Problem:
Include only the line with "Given: Expand the Blocked accounts chevron" and the lines after it, each reproduced exactly as it stands in the entries below.

________________

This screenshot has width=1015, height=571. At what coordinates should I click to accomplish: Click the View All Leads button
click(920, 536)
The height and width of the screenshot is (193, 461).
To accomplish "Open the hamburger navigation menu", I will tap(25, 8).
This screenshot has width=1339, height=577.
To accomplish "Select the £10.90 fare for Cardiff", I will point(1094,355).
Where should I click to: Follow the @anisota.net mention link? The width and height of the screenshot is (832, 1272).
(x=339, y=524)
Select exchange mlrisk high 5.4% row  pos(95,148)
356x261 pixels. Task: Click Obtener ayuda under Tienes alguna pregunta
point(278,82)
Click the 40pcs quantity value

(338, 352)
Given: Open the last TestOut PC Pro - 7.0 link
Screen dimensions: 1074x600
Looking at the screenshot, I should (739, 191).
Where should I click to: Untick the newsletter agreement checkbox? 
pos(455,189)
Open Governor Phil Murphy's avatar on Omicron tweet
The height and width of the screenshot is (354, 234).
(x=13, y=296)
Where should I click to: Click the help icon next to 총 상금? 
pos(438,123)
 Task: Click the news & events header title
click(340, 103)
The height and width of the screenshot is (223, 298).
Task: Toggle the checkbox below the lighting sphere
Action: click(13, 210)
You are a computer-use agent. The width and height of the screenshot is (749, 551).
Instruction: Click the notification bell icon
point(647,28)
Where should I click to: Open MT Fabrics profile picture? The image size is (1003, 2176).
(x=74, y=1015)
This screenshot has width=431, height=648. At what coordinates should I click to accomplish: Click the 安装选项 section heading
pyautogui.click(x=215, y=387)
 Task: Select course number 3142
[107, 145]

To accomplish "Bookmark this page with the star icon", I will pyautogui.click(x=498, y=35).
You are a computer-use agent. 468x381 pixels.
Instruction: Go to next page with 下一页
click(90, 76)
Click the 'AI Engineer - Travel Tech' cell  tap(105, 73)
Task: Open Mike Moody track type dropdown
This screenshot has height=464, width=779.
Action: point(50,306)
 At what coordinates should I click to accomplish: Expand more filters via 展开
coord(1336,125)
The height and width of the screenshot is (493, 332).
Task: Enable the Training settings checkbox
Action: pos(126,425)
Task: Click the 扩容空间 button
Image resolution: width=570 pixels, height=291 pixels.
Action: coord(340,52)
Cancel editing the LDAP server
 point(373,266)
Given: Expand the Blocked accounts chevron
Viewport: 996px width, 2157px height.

________________

Answer to this problem:
Given: Expand the Blocked accounts chevron
Viewport: 996px width, 2157px height.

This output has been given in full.